Enable Temporary Credentials for AWS S3 Access
When the HDF5 ROS3 driver is invoked, only the region, access key ID, and secret key are currently passed. However, to access NASA Earthdata S3 buckets, a session token is also required. While the HDF5 ROS3 driver does support a session token, it is not currently being utilized.
It would be beneficial to:
-
Add support for passing a session token to the ROS3 driver.
-
Parse all potential sources of credentials (e.g., environment variables and AWS config files) to determine the most appropriate set of credentials for accessing multiple buckets.
-
Add support for S3 URIs such as: s3://ob-cumulus-prod-public/PACE_OCI.20240411T000331.L1B.V3.nc
I’ve created a development branch to address this issue: 👉 https://github.com/alexandervladsemenov/netcdf-c/tree/temp_credentials
The code has been tested and is functional. However, I believe the current mechanism for parsing URLs/URIs in netCDF could benefit from a broader redesign. I'd like to get input from the netCDF development team before proceeding further.
I’ll submit a draft pull request to facilitate feedback and discussion.
Why did you not start from the existing URI/S3-URI code in netcdf-c library?
Why did you not start from the existing URI/S3-URI code in netcdf-c library?
Primarily because we need to read from one S3 bucket (s3://ob-cumulus-prod-public/PACE_OCI.20240411T000331.L1B.V3.nc) and write to a different bucket, each potentially requiring a different set of credentials.

____

_Stated problem A:_ List the changes that the thread on temporary AWS credentials proposes for the ROS3 driver.

_Exercise input:_

____

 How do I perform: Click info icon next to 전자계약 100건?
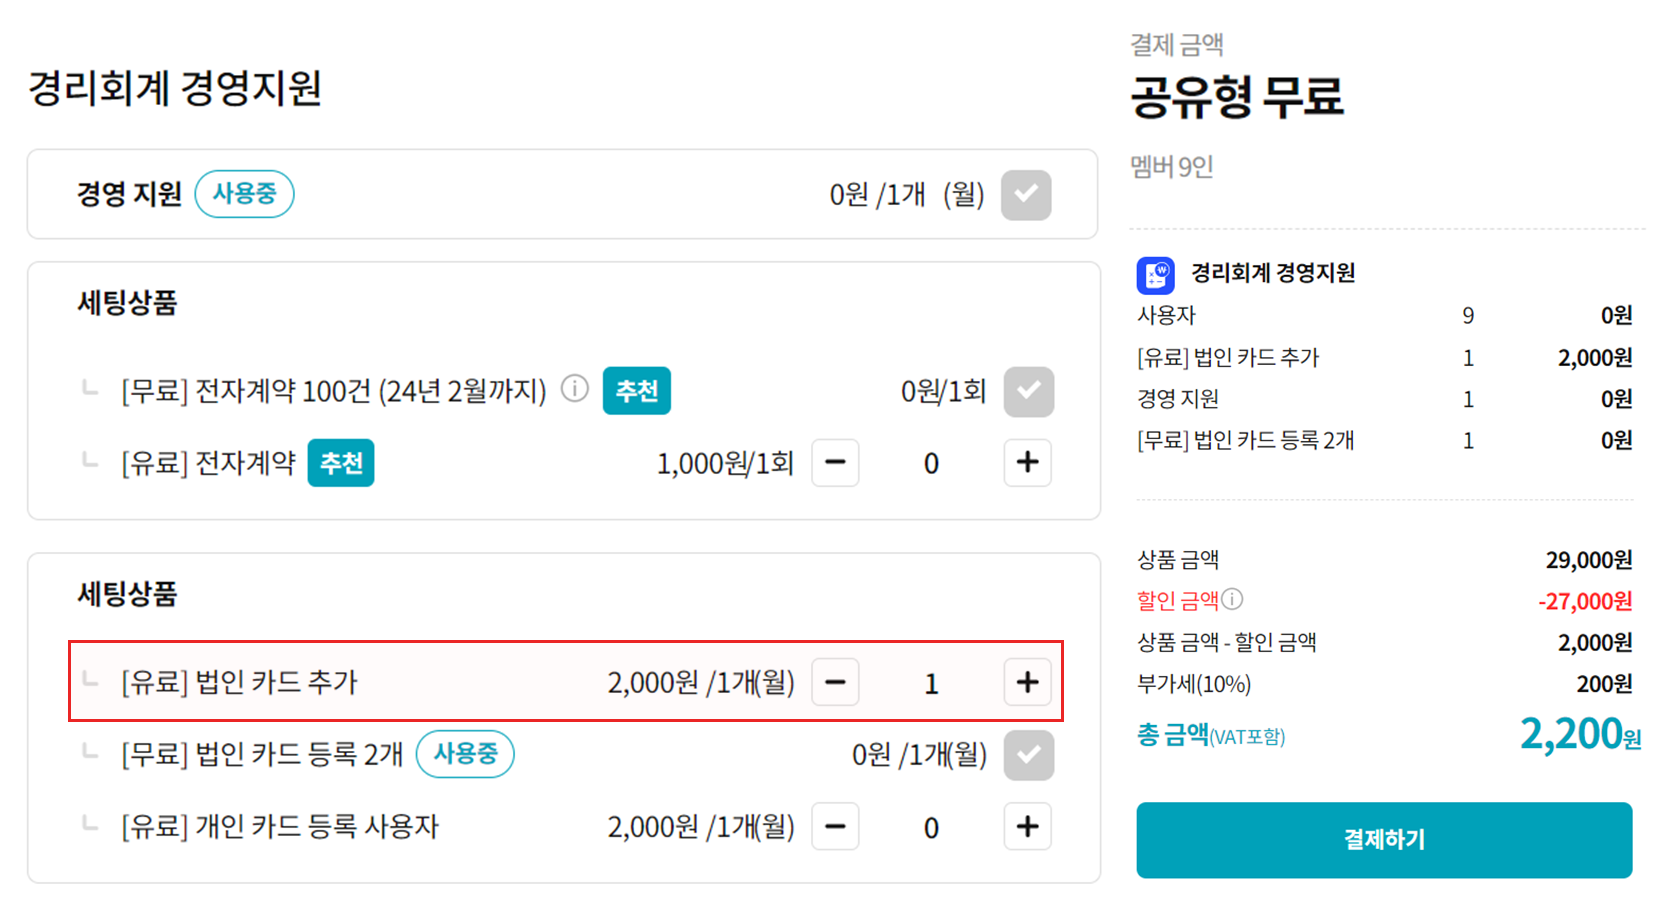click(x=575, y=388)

____

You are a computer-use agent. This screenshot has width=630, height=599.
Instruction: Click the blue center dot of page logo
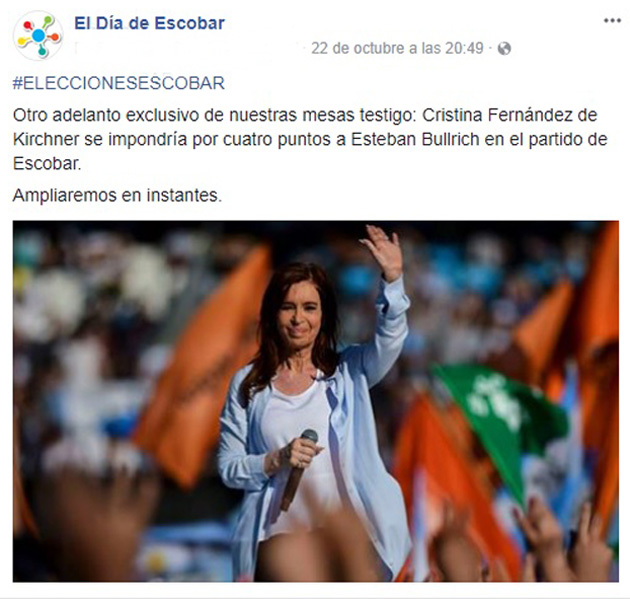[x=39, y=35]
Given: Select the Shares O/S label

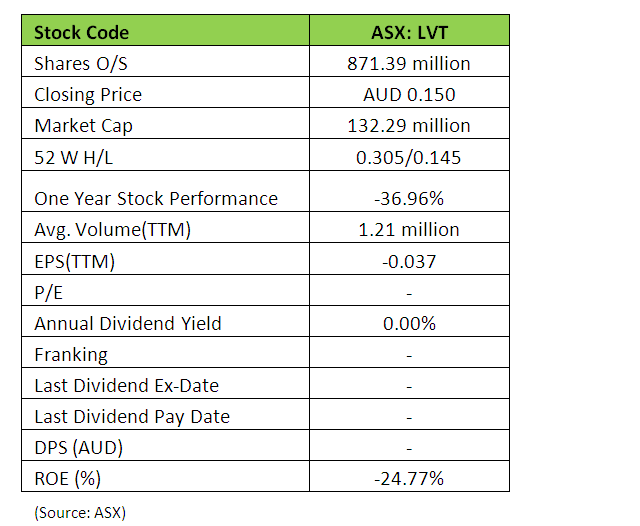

____

_Stated problem B:_ Present the rows from the line with "How do I perform: Click" to the line with "click(x=575, y=388)" as a numbered list, omitting blank lines and the pictures.

_Finished answer A:_
- Add support for passing a session token to the ROS3 driver.
- Parse all potential sources of credentials (e.g., environment variables and AWS config files) to determine the most appropriate set of credentials for accessing multiple buckets.
- Add support for S3 URIs such as: s3://ob-cumulus-prod-public/PACE_OCI.20240411T000331.L1B.V3.nc

_Finished answer B:_
1.  How do I perform: Click info icon next to 전자계약 100건?
2. click(x=575, y=388)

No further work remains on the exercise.